Bogota, Colombia (CNN) -- Somewhere deep in the Colombian jungle a policeman's bones grow old.
While hundreds of miles away in the country's capital, Bogota a mother thumbs through memories.
Another Christmas comes around but neither the government nor the communist guerrillas who took him hostage can grant her one wish -- to bring home the remains of her son, Capt. Julian Guevara.
"I don't know what's taking them so long," Guevara's mother, Emperatriz de Guevara told CNN. "What can be left of my Julian by now? His flesh must have decomposed and his bones could fit in a bag or a box."
Her nightmare began 11 years ago on November 1 1998 when hundreds of Revolutionary Armed Forces of Colombia (FARC) guerrillas overran Mitu -- a jungle outpost on Colombia's border with Brazil.
Guevara and his men battled all day long until their ammunition ran out. But an hour before sunset Guevara surrendered and the guerrillas took him and 60 other policemen prisoner.
"Christmas was always a big family reunion but since that happened we didn't really celebrate," de Guevara said. "How can you eat without knowing whether he has something to eat? The families of all the hostages live every day like that."
At one point FARC guerrillas were holding hundreds of police officers and soldiers prisoner and called on the government to swap them for jailed guerrilla fighters.
There were waves of releases as well as last year's military rescue of politician Ingrid Betancourt and fourteen other hostages.
The rebels say they are still holding 23 people, but not Guevara who was killed by a tropical infection four years ago.

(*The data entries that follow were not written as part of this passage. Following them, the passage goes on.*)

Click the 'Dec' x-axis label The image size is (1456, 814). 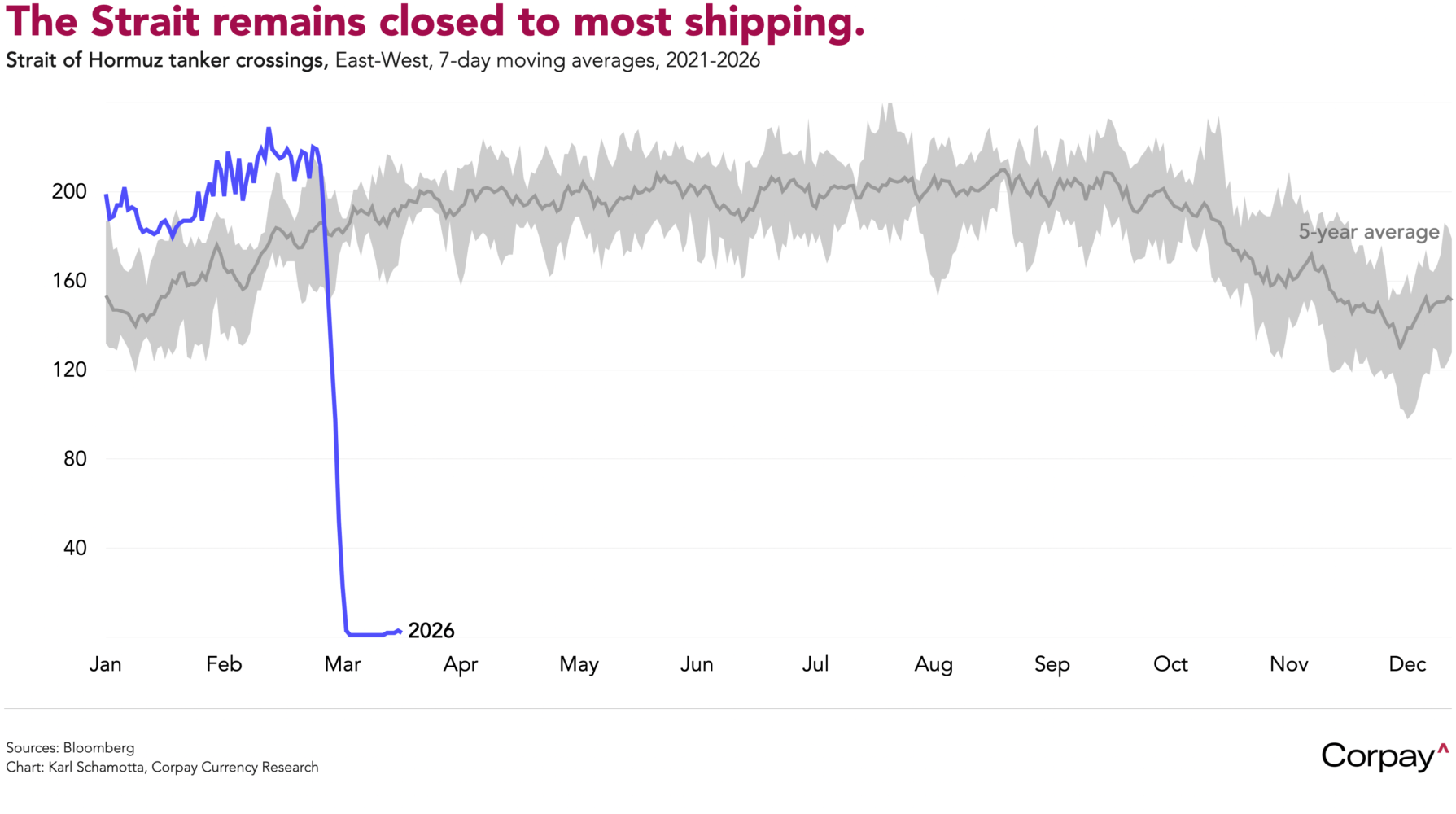click(x=1407, y=664)
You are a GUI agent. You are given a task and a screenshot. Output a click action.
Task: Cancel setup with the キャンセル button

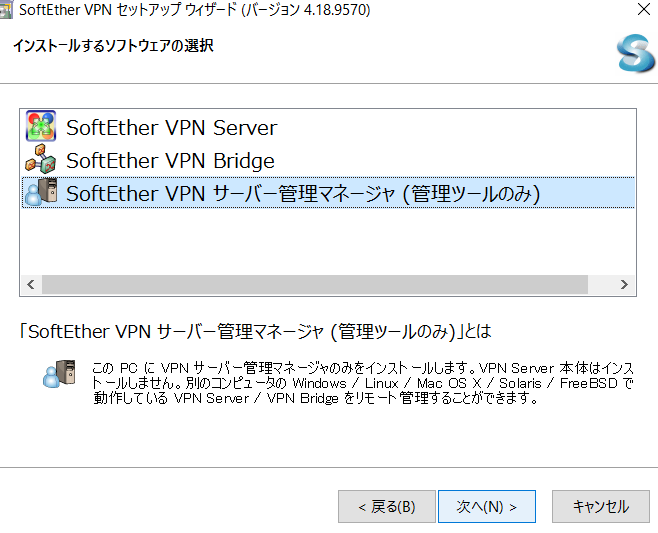pyautogui.click(x=601, y=507)
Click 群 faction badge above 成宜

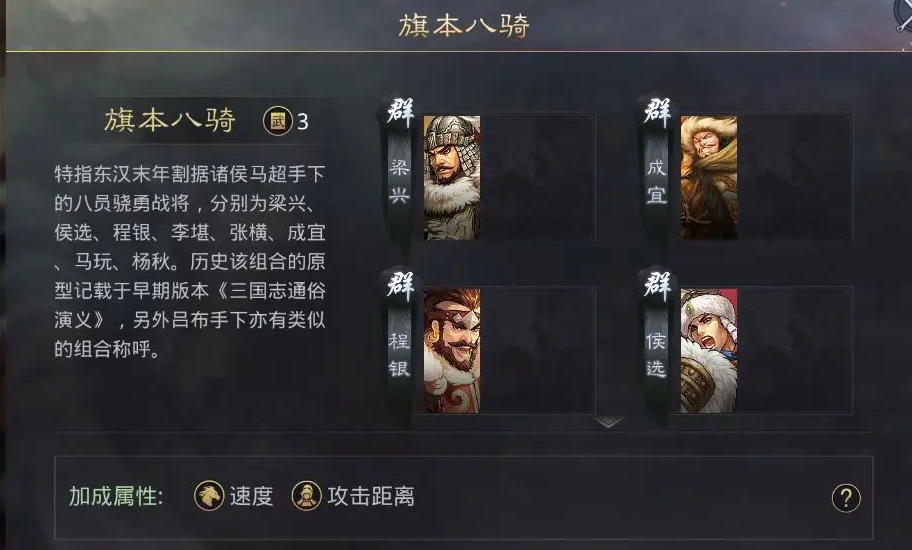(x=657, y=112)
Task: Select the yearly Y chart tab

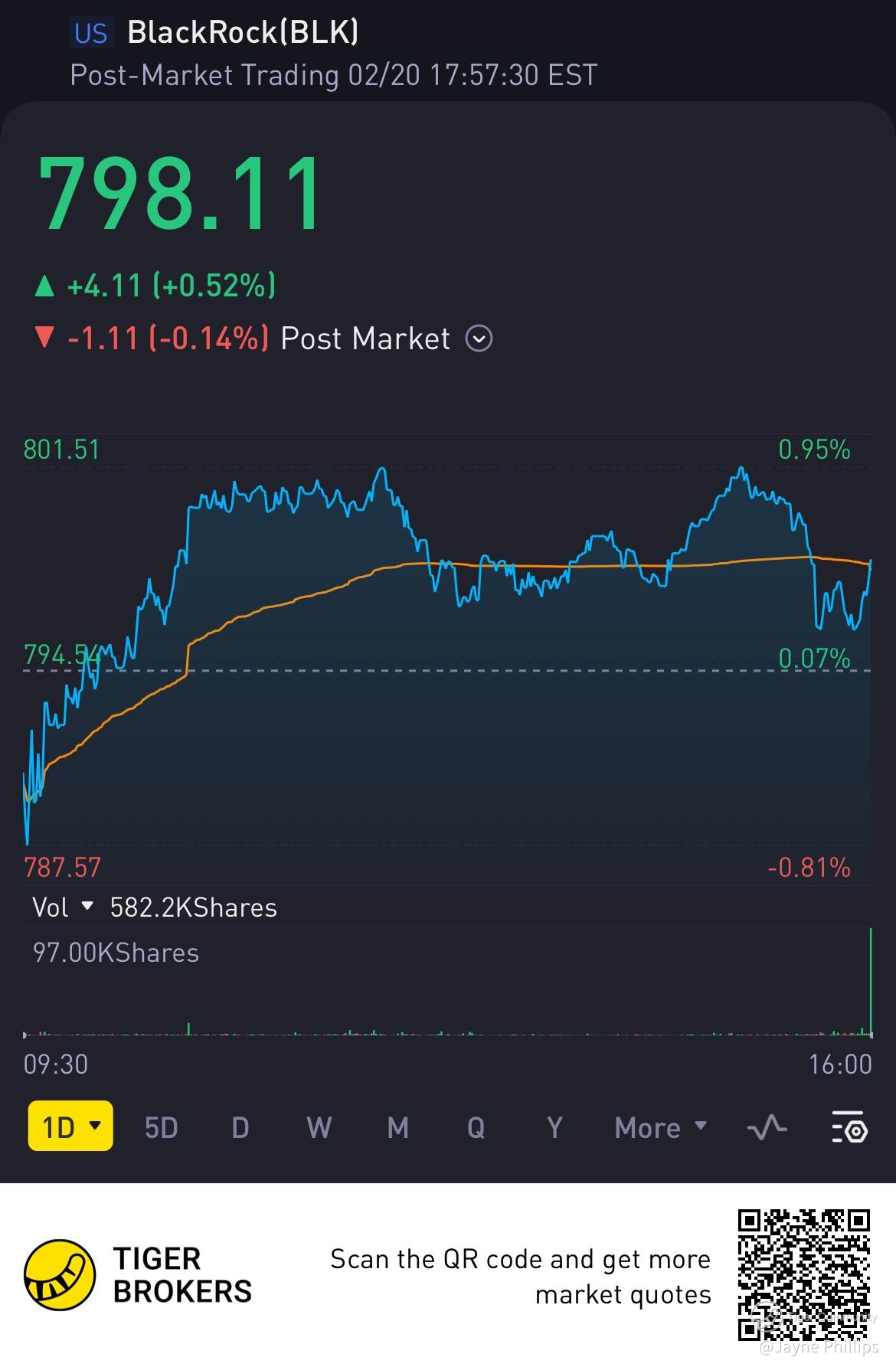Action: 554,1127
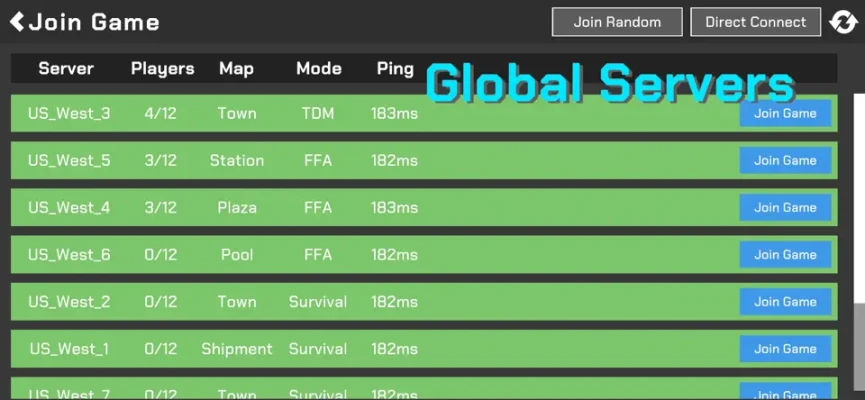Viewport: 865px width, 400px height.
Task: Sort servers by Mode column header
Action: [x=318, y=68]
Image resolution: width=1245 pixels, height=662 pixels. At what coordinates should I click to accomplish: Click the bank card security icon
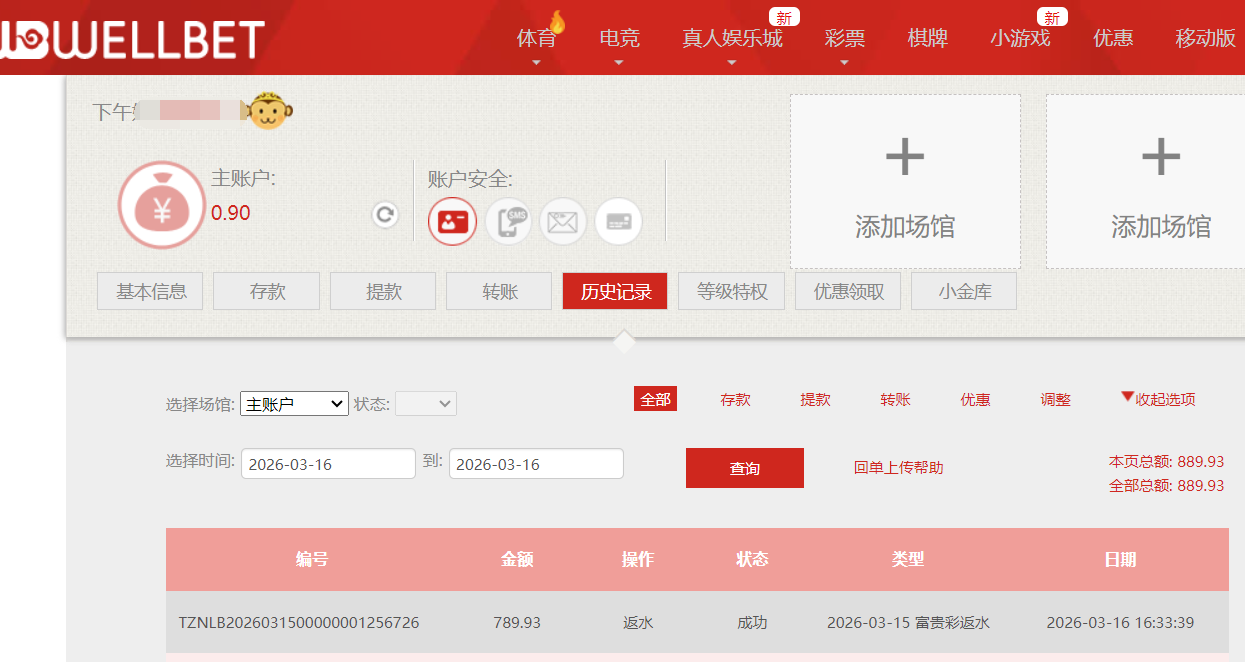click(617, 221)
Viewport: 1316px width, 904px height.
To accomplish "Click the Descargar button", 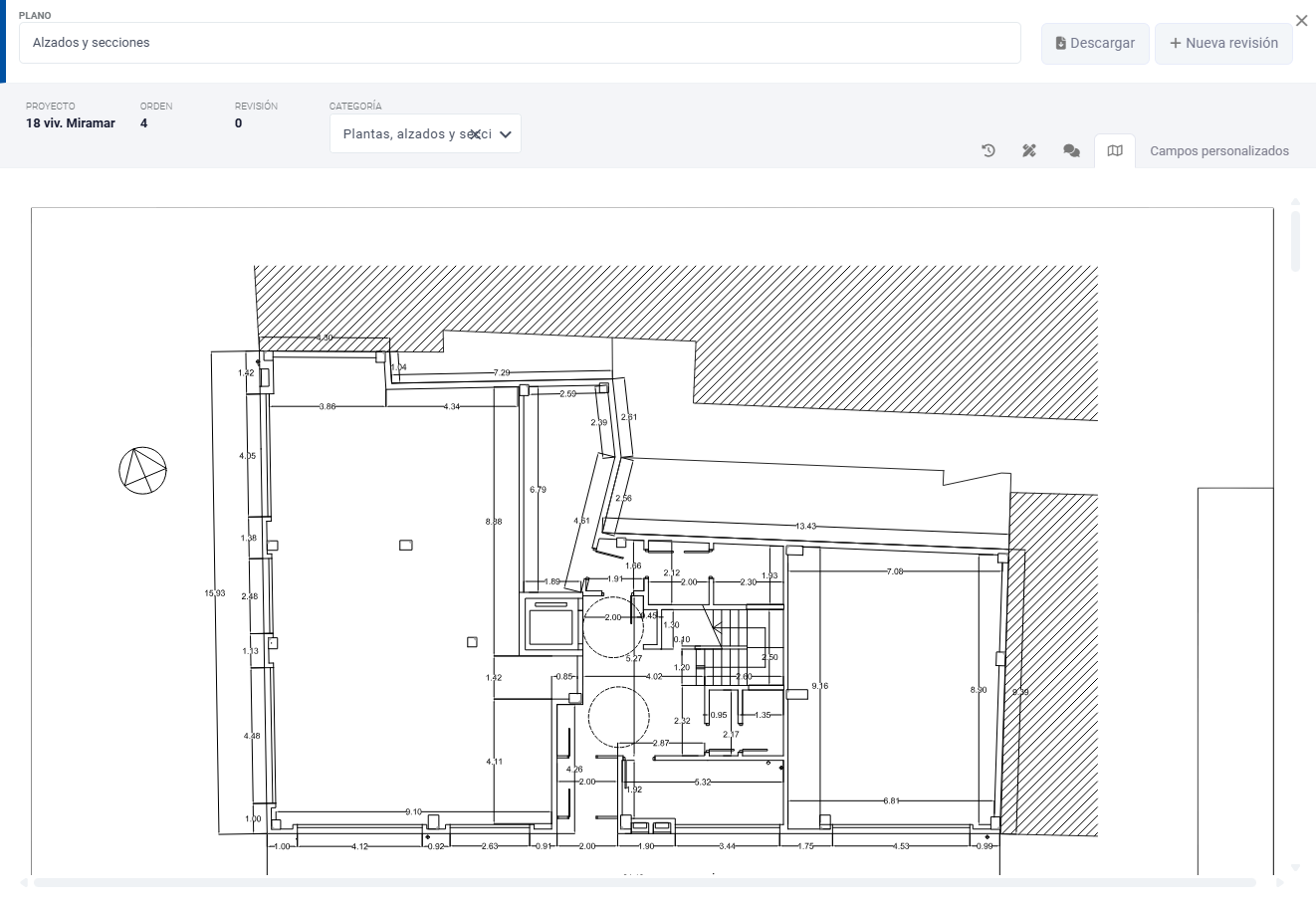I will (1095, 44).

"My son is part of my life. His flesh is my flesh. I know Julian's soul is with god, but a physical part of me has just been dumped in the jungle," de Guevara said.
"That hurts so much and so I want to be able to give him a Christian burial. Then I will happily die and be reunited with him."
The rebels hinted they may finally hand over Guevara's remains this Christmas. But then that was postponed.
Now any deal may be off after suspected FARC commandos blasted their way into the residence of Luis Francisco Cuellar Carvajal, governor of the department of Caqueta in southern Colombia Monday night and kidnapped him. His body was discovered Tuesday.
President Alvaro Uribe is ordering his troops to get tough.
"We have to use all of our force. We cannot submit to the whims of the terrorists who bathe this country in blood," Uribe said.
But Emperatriz de Guevara seems not to blame either side.
"Not the guerillas because unfortunately they see this as a war. And not the government because they didn't kidnap anyone," she said.
She professes no interest in politics or war. She just wants to bury the bones of her son.